Свиней гоняли по двору, а затем всаживали в горло тесак, свиньи вырывались и продолжали бегать с тесаком, пока не падали на землю обессиленные, потеряв слишком много крови, которую вслух жалели забойщики, прищелкивая языками. Мы видели бегающих по двору куриц и гусей без голов, утопленных котят, выброшенных на помойку, повешенных на дереве котов, прибитых к забору птиц. В кустах мы всюду натыкались на чьи-то кишки, коровьи черепа с рогами, на гниющие трупы собаки водолаза и на всех овчарок сразу. Вся эта падаль никем не убиралась, никакой экологической милиции не существовало вместе с богом и инопланетянами.            

sequensed: Robert Shroeder «The Day After X».
 
На Байконуре, тридцати-тридцатипятиградусная жара, нормальная и ожидаемая температура для лета.

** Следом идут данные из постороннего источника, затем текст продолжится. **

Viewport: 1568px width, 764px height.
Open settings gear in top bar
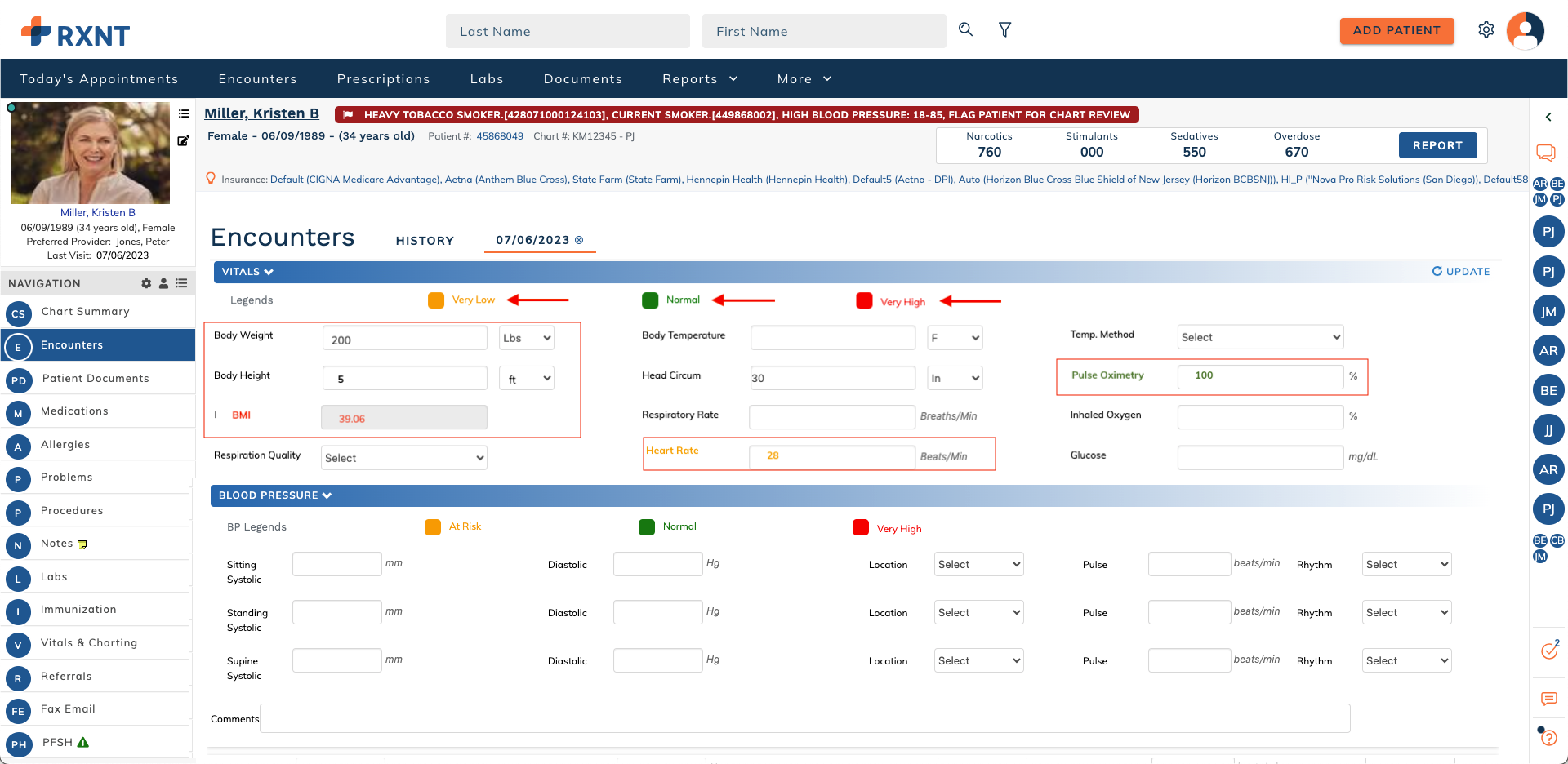tap(1486, 30)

Палимые казахстанские солнцем объединяясь в небольшие группы в поисках неведомого мы дети Баконура к ЗАСКИ, Электростанции,  ДЭПО, Автотэпу,  КБИ, Элеватору, СМП. Не возьмусь расшифровывать аббревиатуру всех этих магнетических для нас детей словечек, хотя наверное были и другие. Больше чем названия, моя память спустя десятки лет легко воспроизводит запахи, пряную смесь из сероводорода, степных трав, мазута, соляры, рубероида и раскаленного железа.
  Особенно привлекательной, на каком-то отрезке времени, нам с Радиком казалась Электростанция. За её высоченными заборами, насаждениями и заграждениями, в особенном железном ангаре хранились списанные роботы. Это были первые советские техноиды, в массовом порядке произведенные в германии, по решению одного из съездов ЦК КПСС, в связи с запросом ЦЕНКИ, были покрыты слоем пыли мазута, под которыми зачастую скрывалась эрозия. Возможно они не оправдали надежд, и их спрятали от советского труженика на территории Электростанции.

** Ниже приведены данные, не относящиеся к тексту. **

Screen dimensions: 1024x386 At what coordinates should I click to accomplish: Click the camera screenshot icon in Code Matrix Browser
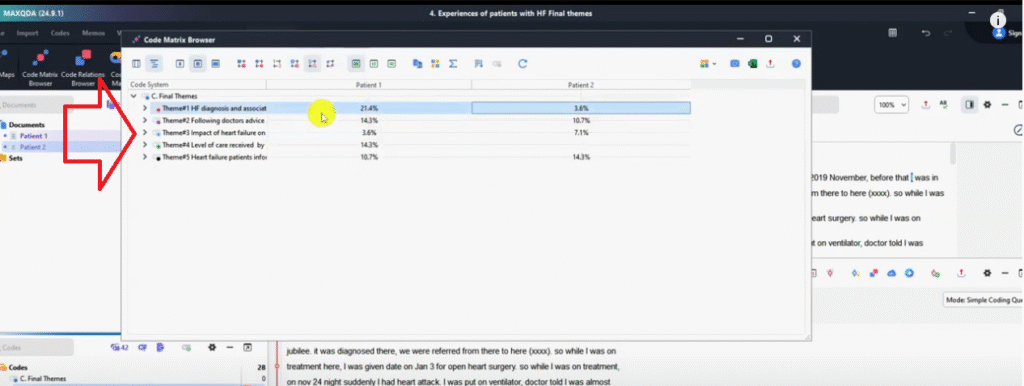(x=735, y=64)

     Когда осенью 1984 года мы перешли в четвертый класс, мы также совершили переход из детства во взрослую жизнь. Взрослыми новичков делала специальная международная школа, в которой учились представители национальностей со всего мира, с которым дружил Советский Человек. Отпрыски целой армии специалистов, ученых, кандидатов наук населявших город. В школьной тетради мы все писали «тетрадь ученика 145-ой средней школы, железнодорожной станции Байконыр». Скорее всего с подачи руководства космодрома, в целях конспирации, ну и еще потому потому, что кроме обнесенного бетоном и колючкой космодрома, была еще и гигантская железнодорожная станция. Все мы так же и её детьми. Станционные детишки. Считается, что одной из основных причин нормального превращения детей во взрослых, является постоянство. Один родной дом, одна родная комната, одни родные родители, одна школа, одна страна. О каком постоянстве и нормальном душевном здоровье можно говорить если ты начинал свой путь на гигантской узловой станции. Постепенно твоя жизнь и жизнь твоей семьи превращалась в дрейфующую во времени и пространстве СТАНЦИЮ. На этой станции мы росли постигали станционно-жизненные премудрости и дежурными по станции были наши учителя и родители, а затем мы сами. Одни поезда приносили в нашу жизнь друзей и знакомых, возлюбленных, соблазнителей, соблазненных, преследователей, судей, палачей, сострадальников, ненавистников, другие поезда уносили их всех к чёртовой матери за черту реальности, в дальние и ближние уголки памяти. «Кирамзавод» был лишь частью городских владений под общим названием Станция. Это была огромная территория, занимавшая едва ли не треть города. Со всех сторон она была обнесена полутораметровым бетонным забором, сверху рядами шла колючая проволока. У Радика был свой тайный вход на эту загадочную территорию. Когда он попадал внутрь её, ему открывалась индустриальная панорама, состоящая из огромных цехов, соединенных друг с другом маленькими зданиями или верхними переходами, хотя иногда это были трубы или что-то напоминающее ребристые шланги. Всё это дело было опутано какими-то проводами, явно предназначавшимися для неведомых не доехавших до своих вместилищ агрегатов.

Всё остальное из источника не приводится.